The oil companies are telling the same lies they always do in these sorts of campaigns: that banning fracking and acidizing will stop all oil production everywhere, that thousands of jobs will be lost, that the county will be at risk of lawsuits, etc. None of it is true, of course, but the truth doesn't matter. The press dutifully stenographs the arguments of each side, and because Chevron and their pals have the money, they have the megaphone. They've got the slick TV ads, the paid social media, the gigantic mail campaign. All so they can keep on fracking and acidizing without even paying an extraction tax.

What we have is people power. Using a lean and mean campaign operation that pays no consultant commissions, we've already made over 100,000 phone calls and knocked on over 5,000 doors. We've got a fantastic and inexpensive mail program, and a great comms team handling earned media. We've got a good Facebook team. But unless something changes we're still probably going to be outspent by almost 20 to 1 by Big Oil.

Every poll and all our field numbers tell us that the race will be incredibly close. So we're putting everything we've got into our field efforts. I'm just worried it won't be enough. Right now we don't have the money for bilingual mail pieces or Spanish-language radio to the very communities who will be most affected by toxic dumping of drilling byproducts. We don't have the money for local cable buys on TV. To do all of that would take another $50,000 we just don't have.
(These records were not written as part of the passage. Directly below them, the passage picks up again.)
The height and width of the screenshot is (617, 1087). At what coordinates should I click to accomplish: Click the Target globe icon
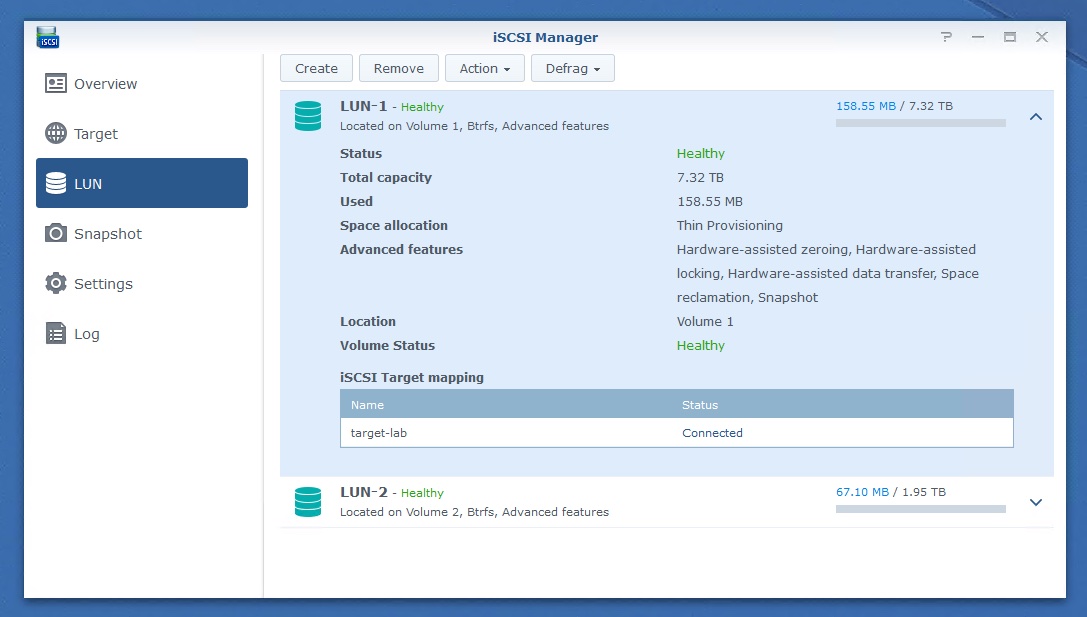coord(56,134)
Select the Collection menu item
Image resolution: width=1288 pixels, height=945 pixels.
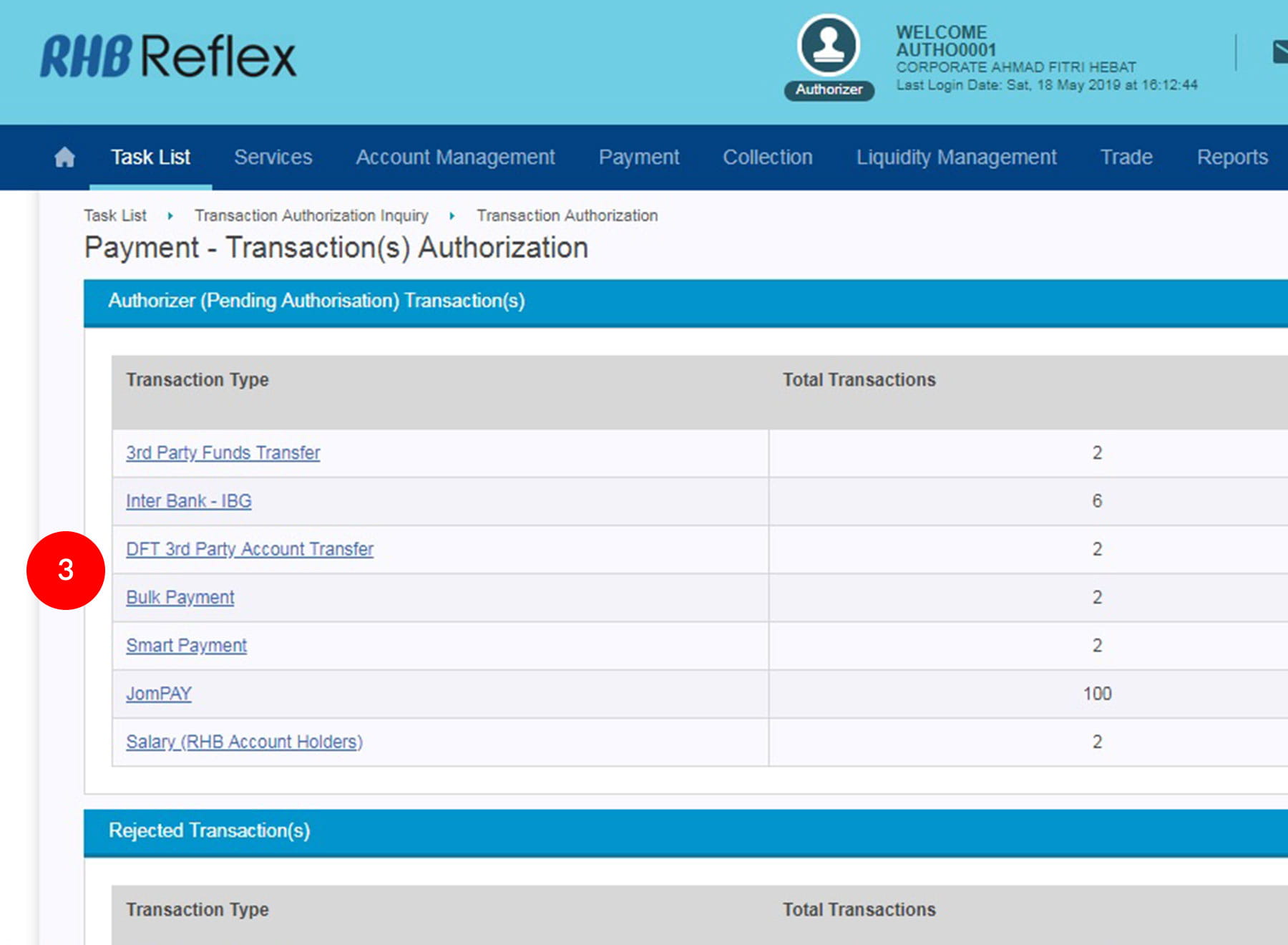tap(767, 157)
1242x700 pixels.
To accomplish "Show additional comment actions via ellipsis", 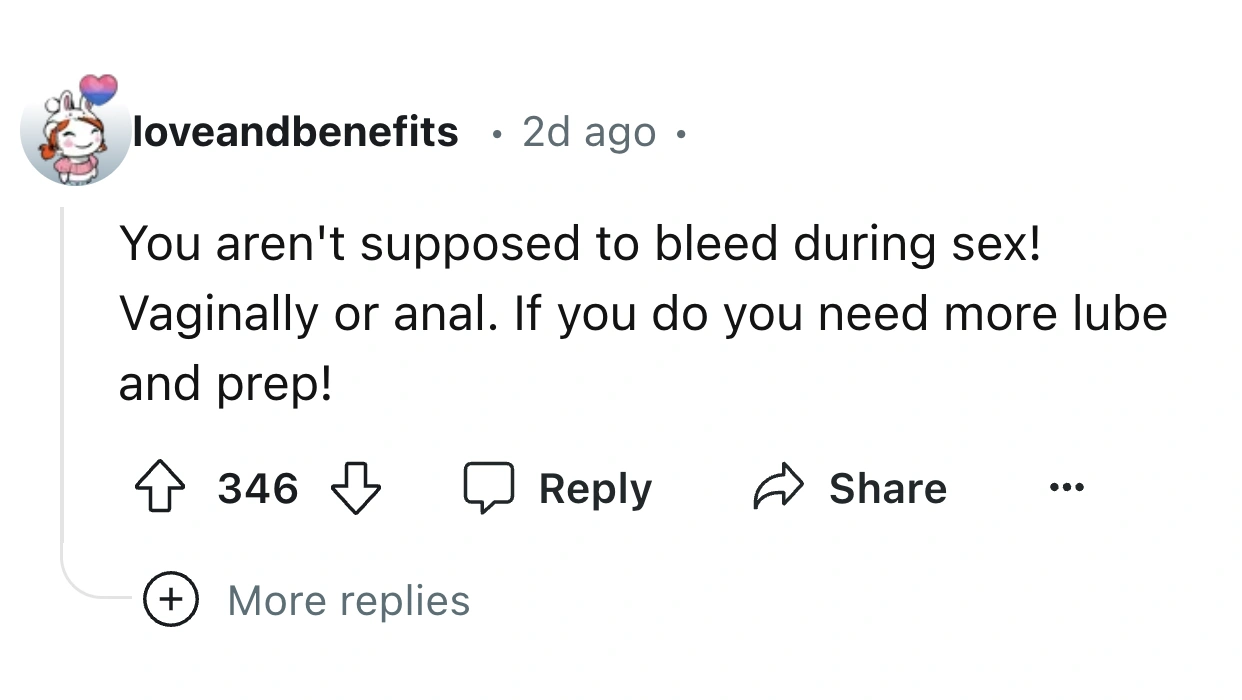I will [1066, 488].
Big Oil is counting on low voter turnout and apathy, and they're counting us being outgunned. I'm doing all I can to stretch every cent, but I could sure use your help.

We need folks to help with remote phonebanks (we have an awesome predictive dialer you can run from home), and we above all need money. We don't need the millions of dollars other campaigns do, but even just a few thousand more would make the difference between being able to reach various communities where they live, get our message out and respond to their lies, and not being able to.

Thanks, and I'll be seeing you around the blogs when this crucial election is all over.